The GsCelA self-truncation process is affected negatively in ΔP69T70, R297T, and K300N mutants. a The truncation process was slowed down in the GsCelA mutant with deletion of amino acids P69 and N70 (ΔP69N70). b Single-amino-acid substitution R297T or K300N abolishes the self-truncation process. Full-length and truncated GsCelA were used as positive control. The marker lane and protein profiles were cut from the same SDS-PAGE gel

Divalent metal ions facilitate GsCelA self-truncation

Because FL-GsCelA remained intact after EDTA and EGTA treatment, we wondered whether self-truncation is a metal ion-dependent process. We tested the effect of three monovalent ions (LiCl, NaCl, and KCl) and five divalent ions (MgCl2, CaCl2, CoCl2, CuCl2, and MnSO4) on self-truncation of EDTA-pretreated FL-GsCelA. The self-truncation process did not appear in the presence of any monovalent ions, i.e., Li+, Na+, and K+, and Co2+ (Fig. 8c) but was recovered in the presence of Mg2+, Ca2+, Cu2+, and Mn2+ after incubation at 25 °C for 120 h, which suggests that the GsCelA self-truncation process depends on certain types of divalent ions.

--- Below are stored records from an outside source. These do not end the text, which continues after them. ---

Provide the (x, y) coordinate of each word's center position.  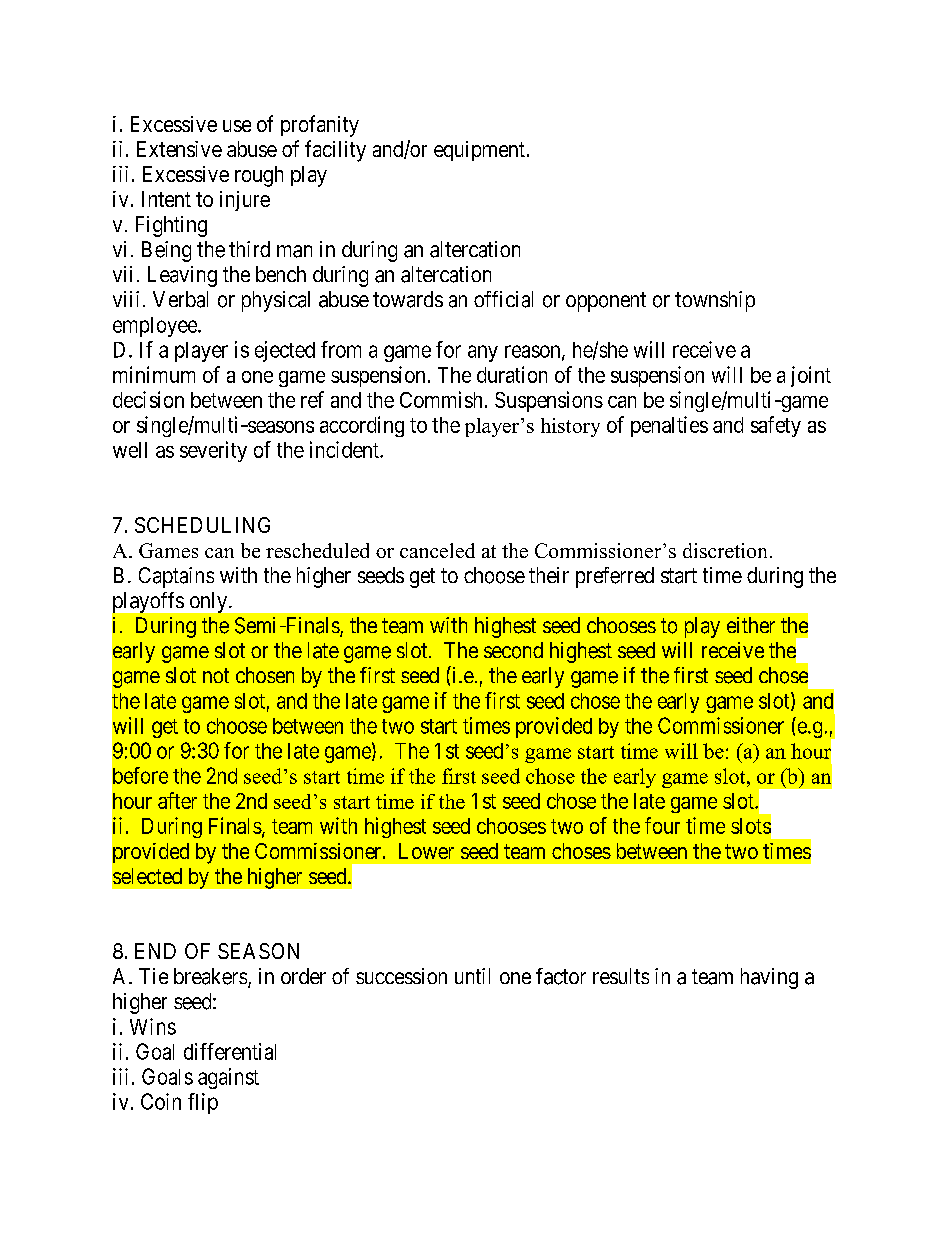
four (662, 825)
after (177, 800)
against (228, 1078)
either (751, 625)
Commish (441, 399)
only (210, 602)
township (715, 301)
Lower (426, 851)
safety (776, 426)
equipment (479, 151)
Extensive (179, 149)
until (472, 976)
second (513, 650)
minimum (154, 374)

Self-truncation process of GsCelA in Geobacillus

The optimal culture temperature for the thermophilic bacterium Geobacillus 70PC53 is about 50 to 60 °C. To investigate the truncation pattern of native GsCelA in Geobacillus 70PC53, the bacterial culture was incubated at 60 °C, and the presence of GsCelA and its truncated products were detected with the Western blotting method using specific antibodies raised against purified GsCelA. The production of apparent FL-GsCelA in Geobacillus was observed 6 h after starting a fresh culture. The truncated GsCelA was primarily observed in the culture medium after 24 h of incubation (Fig. 10). These results indicate that Geobacillus 70PC53 synthesizes FL-GsCelA in the cells and secretes the truncated form enzyme into the extracellular environment.

Fig. 10
figure 10

Geobacillus sp. 70PC53 secretes native GsCelA in truncated form into culture medium. Identification of native GsCelA using Western blotting with specific antibody against GsCelA. Samples were collected from bacteria pellet and culture medium fractions of Geobacillus sp. 70PC53. Recombinant wild-type and mutant enzymes (∆339–368 and ∆309–368) were applied as indicators for full-length and truncated GsCelA, respectively

C-terminal region of GsCelA is capable of binding to cellulose

To determine the function of C-terminal region in FL-GsCelA, which is removed by the self-truncation process, FL-GsCelA or Δ309–368 was co-incubated with swollen Avicel to investigate how FL-GsCelA interacts with its substrate. Upon incubation with swollen Avicel followed by centrifugation, it was observed that virtually all FL-GsCelA was associated with the pellet, i.e., Avicel (Fig. 11a), indicating that FL-GsCelA was bound to the substrate. In contrast, about two thirds of Δ309–368 truncated proteins were observed in the supernatant (Fig. 11b). Therefore, the presence of the C-terminal region leads to the adsorption of FL-GsCelA by cellulose.

Fig. 11
figure 11

FL-GsCelA is capable of binding to swollen Avicel. a FL-GsCelA and b ∆309–368 were tested for their ability to bind the swollen Avicel (i.e., amorphous cellulose). Lane 1: purified GsCelA used in this binding assay; lane 2: supernatant collected after test; lane 3: pellet collected at the end of the test. Protein profiles of FL-GsCelA or ∆309–368 in this figure were cut from the same SDS-PAGE gel. The relative amounts of protein bands, i.e., percentage numbers underneath the gel lanes, were estimated from stained gel by using the image processing program ImageJ


GsCelA is a secreted GH5 family EG from the thermophilic bacterium Geobacillus sp. 70PC53 isolated from rice straw compost. Fortuitously, we observed that a smaller protein appeared spontaneously from highly purified recombinant GsCelA after long-term storage at 4 °C, and this smaller protein exhibited enhanced catalytic activity and thermostability. This intriguing phenomenon prompted us to investigate how GsCelA processes this apparent self-truncation.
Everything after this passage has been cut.